Varietys Decade Award recognizes ten years of work of an individual in the music industry. The award was first given to Ellie Goulding who was awarded in 2019 for ten years of "undeniable hits". In 2021, Lana Del Rey became the second artist to be honored with the decade award in recognition to her artistry and influence. In 2024, Jack Antonoff was presented with Varietys Producer of the Decade Award in recognition of his ten years of work as a producer. In 2025, American record label, Big Loud was presented with Variety's Platinum Decade Award.

Artists
- 2019: Ellie Goulding — in recognition of a staying power decade of undeniable hits.
- 2021: Lana Del Rey — in recognition as one of the most influential singer-songwriters of the 21st century.
Producers
- 2024: Jack Antonoff — in recognition of a decade of "extensively" work as a producer of many artists.
Labels
- 2025: Big Loud (Seth England, Joey Moi, Craig Wiseman) — in recognition of a decade of "blockbuster success" with their roster of country artists.

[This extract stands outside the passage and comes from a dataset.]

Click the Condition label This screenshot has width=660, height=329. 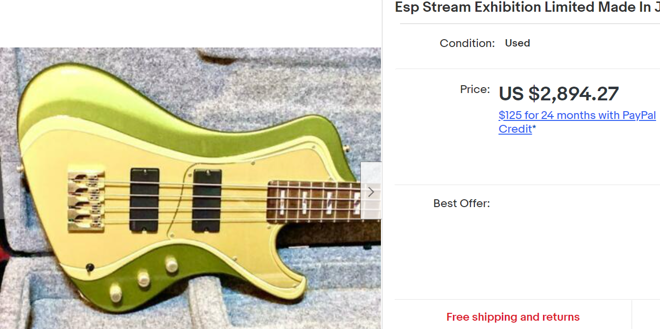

== Varietys Producer of the Year Award ==
Varietys Producer of the Year Award was first given to Noah "40" Shebib for his work with Canadian rapper Drake in 2018. The most recent winners are Sounwave, Mustard, and Jack Antonoff for their works with American rapper Kendrick Lamar over the last year.
- 2018: Noah “40” Shebib
- 2019: Louis Bell
- 2020: Mustard
- 2021: Mike Dean
- 2022: Ricky Reed
- 2023: Metro Boomin
- 2024: Daniel Nigro — for being "the key collaborator in the albums by two of the year's most culture-shifting artists" Guts by Olivia Rodrigo, and The Rise and Fall of a Midwest Princess by Chappell Roan.
- 2025: Sounwave, Mustard and Jack Antonoff — for their key roles in Kendrick Lamar's "vital and culture-shifting" blockbuster album GNX and his hit single "Not Like Us".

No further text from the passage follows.